• _Excerpted text_
## begin

Anas Haque1, Abhaynath Kumar2, Praveen Patel3

1,2M. Tech Student, 3Professor,

Department of Fire technology and Safety Engineering, IES-IPS Academy, Indore (M.P), India

Abstract In the modern world fire and explosion modeling is one of the most important tool to control and detect the intensity of any fire and the explosion and also the intensity of accidents can be predict by the fire modeling. The fire modeling which is used in the analysis of fire behavior like heat release rate, flame height, plume etc similarly explosion modeling which is used to evaluate the pressure wave, fire ball including vapor cloud explosions, boiling liquid expansion vapor explosions, the storage tank explosions. This paper gives an overview to the fire and explosion modeling on a storage tanks, as the storage tanks contain bulk amount of flammable substances (both liquids and gases). Such modeling can be used in minimize the impacts of fire and explosion and can also be used as an important tool to develop emergency preparedness plan.

Keywords Heat Release Rate; Flame Height; Fire Ball; Pressure Wave; Thermal Radiation;Duration of Boiling liquid Expansion Vapor Explosion.


    Modeling is an inherent part of research in science and its application to fire is as older as scientific research into fire behavior itself. Modern fire research was published in power of computers, has given rise to highly complex models that can only be implemented as computer fire models. While computer fire model have popularized fire modeling, these computer based models do not suffer substantially from earlier fire models, they just are more complex and possess greater capabilities. The importance of modeling, in its application to fire safety design, has grown in past decade, with this widespread application comes a critical need for detailed understanding and appropriate use of models related to the problem in concern.

    Fire has many highly complex phenomena and no single fire model describes all these phenomena at the same level of detail. The fire models predict the environmental condition with one or more physical bounded spaces. It predicts heat release rate, flame height, plume, smoke, radiant heat flux to the target, mass loss rate are produced by fire and how each of these variables is distributed over the time. Similar the explosion models predict the fire ball, height of the fire ball, intensity of radiation from the fire ball to the target, blast wave and over pressure. The most important points about the model which are currently exits must be their capabilities and application. In many situations the results are in good agreement with the experiments, but it is important to keep in mind that the models have their limitations so the choice of

    model depends upon the level of accuracy, details required and time available for the calculations.

## end

• _Given information_
## begin

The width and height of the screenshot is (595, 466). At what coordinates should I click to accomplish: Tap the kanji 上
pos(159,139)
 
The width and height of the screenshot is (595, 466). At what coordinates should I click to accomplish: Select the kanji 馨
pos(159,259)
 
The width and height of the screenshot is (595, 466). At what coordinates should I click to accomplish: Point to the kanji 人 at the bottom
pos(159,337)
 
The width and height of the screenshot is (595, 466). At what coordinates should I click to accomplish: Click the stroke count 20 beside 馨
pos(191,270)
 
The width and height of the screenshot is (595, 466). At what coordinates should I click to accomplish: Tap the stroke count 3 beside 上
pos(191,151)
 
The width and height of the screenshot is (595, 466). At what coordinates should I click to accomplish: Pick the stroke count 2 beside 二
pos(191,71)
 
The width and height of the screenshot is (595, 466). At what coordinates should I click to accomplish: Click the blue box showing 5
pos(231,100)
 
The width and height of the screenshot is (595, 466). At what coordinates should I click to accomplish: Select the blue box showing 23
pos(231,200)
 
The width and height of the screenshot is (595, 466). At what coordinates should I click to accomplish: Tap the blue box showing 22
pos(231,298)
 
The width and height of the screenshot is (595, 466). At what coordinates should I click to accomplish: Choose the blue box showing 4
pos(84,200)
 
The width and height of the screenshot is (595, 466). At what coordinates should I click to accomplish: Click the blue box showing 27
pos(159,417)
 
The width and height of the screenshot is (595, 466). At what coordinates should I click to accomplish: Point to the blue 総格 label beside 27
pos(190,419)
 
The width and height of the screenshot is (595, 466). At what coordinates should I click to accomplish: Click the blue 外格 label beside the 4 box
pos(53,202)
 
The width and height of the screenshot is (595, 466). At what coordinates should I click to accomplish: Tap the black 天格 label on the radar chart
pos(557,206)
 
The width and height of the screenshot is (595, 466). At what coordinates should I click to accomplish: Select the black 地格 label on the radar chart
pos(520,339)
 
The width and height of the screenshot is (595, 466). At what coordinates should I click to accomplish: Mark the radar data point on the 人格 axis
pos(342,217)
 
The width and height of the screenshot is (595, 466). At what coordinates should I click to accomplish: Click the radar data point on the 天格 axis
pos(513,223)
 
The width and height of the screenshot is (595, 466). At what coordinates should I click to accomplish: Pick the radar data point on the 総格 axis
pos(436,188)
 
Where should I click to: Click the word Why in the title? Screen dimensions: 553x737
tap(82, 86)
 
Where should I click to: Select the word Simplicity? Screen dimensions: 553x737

## end

• _Challenges_
1. According to the fire and explosion modeling excerpt, what three things does the choice of model depend on?
2. Quote the fire and explosion modeling excerpt word for word, starting with "Modeling is an" and going on through "problem in concern.".
The data placed after the fire and explosion modeling excerpt come from a separate source.

• _Exercise results_
1. The level of accuracy, the details required, and the time available for the calculations.

2.
Modeling is an inherent part of research in science and its application to fire is as older as scientific research into fire behavior itself. Modern fire research was published in power of computers, has given rise to highly complex models that can only be implemented as computer fire models. While computer fire model have popularized fire modeling, these computer based models do not suffer substantially from earlier fire models, they just are more complex and possess greater capabilities. The importance of modeling, in its application to fire safety design, has grown in past decade, with this widespread application comes a critical need for detailed understanding and appropriate use of models related to the problem in concern.